Die Darstellung der möglichen Mischungsverhältnisse der Wirklichkeitsebenen als Wirklichkeitsmodi, der Aussagebenen als Aussagemodi, der Darstellungstendenzen als Darstellungsweisen und deren Kombination als Aussageintentionen


Bereits im Zusammenhang mit den Überlegungen zu den Wirklichkeitsebenen ist deutlich geworden, dass die Wahrnehmung sich (im Modell der Zeichenkritischen Theorie ) zusammensetzt aus allen damit verbundenen Elementen. Wirklichkeit ist nur als Ganzheit zu denken, ebenso wie Wahrnehmung. Allerdings hat jedes Individuum auf Grund seiner persönlichen Eigenarten und Prägungen die Möglichkeit, besondere Schwerpunkte zu setzen bei der Gewichtung dieser Elemente. Fehlen bestimmte dieser Wahrnehmungselemente ganz, hätten wir es wohl mit einem pathologischen Befund zu tun.

Diese Zusammenhänge werden in der Zeichenkritischen Theorie "Mischungsverhältnisse" genannt.

Da immer alle Wahrnehmungsebenen und -tendenzen die Wahrnehmung bestimmen, diese von Individuum zu Individuum aber unter sich nie gleich sind, sind diese Mischungsverhältnisse charakteristisch für die unterschiedlichen Wahrnehmungsintentionen der unterschiedlichen Menschen.

◆ Erfasste Daten

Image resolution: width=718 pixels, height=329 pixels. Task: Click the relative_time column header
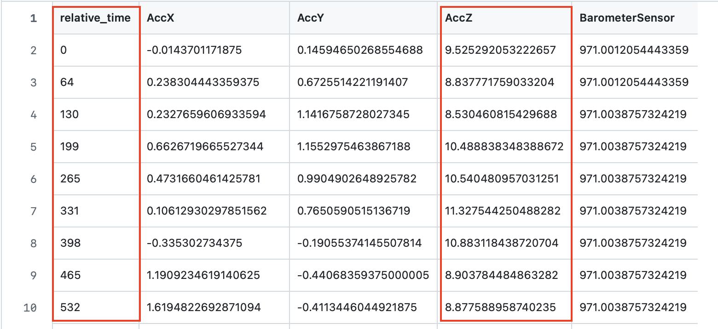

◆ Aufgabe 1
Gib den Absatz des Auszugs zur Zeichenkritischen Theorie, der mit „Bereits im Zusammenhang“ beginnt, als knappe Stichpunktliste wieder. Seine Kernaussagen sollen erhalten bleiben.
◆ Aufgabe 2
Schreibe den Text über die Mischungsverhältnisse der Wahrnehmung in der Zeichenkritischen Theorie im gleichen Stil weiter. Setze nach seinem letzten Satz an.

◆ Lösung 1
- Im Modell der Zeichenkritischen Theorie setzt sich die Wahrnehmung aus allen mit ihr verbundenen Elementen zusammen. Das haben bereits die Überlegungen zu den Wirklichkeitsebenen gezeigt.
- Wirklichkeit ist ebenso wie Wahrnehmung nur als Ganzheit zu denken.
- Jedes Individuum kann aufgrund seiner persönlichen Eigenarten und Prägungen bei der Gewichtung dieser Elemente eigene Schwerpunkte setzen.
- Fehlen bestimmte Wahrnehmungselemente ganz, läge wohl ein pathologischer Befund vor.

◆ Lösung 2
Der Mensch erlebt seine eigene Wahrnehmung selbst nicht als besonderes Mischungsverhältnis, da für ihn diese Wahrnehmungsintention ja völlig selbstverständlich ist. Er wird sich wohl eher wundern, wenn andere Menschen die Dinge nicht so sehen wie er selbst. Von daher ist es nicht ganz einfach sich in die Idee einer anderen Wahrnehmungsintention hineinzuversetzen. Tatsächlich fängt das Phänomen der Mischungsverhältnisse bei der Wahrnehmungsintention an, nach außen hin sichtbar wird diese dann erst bei der Aussageintention.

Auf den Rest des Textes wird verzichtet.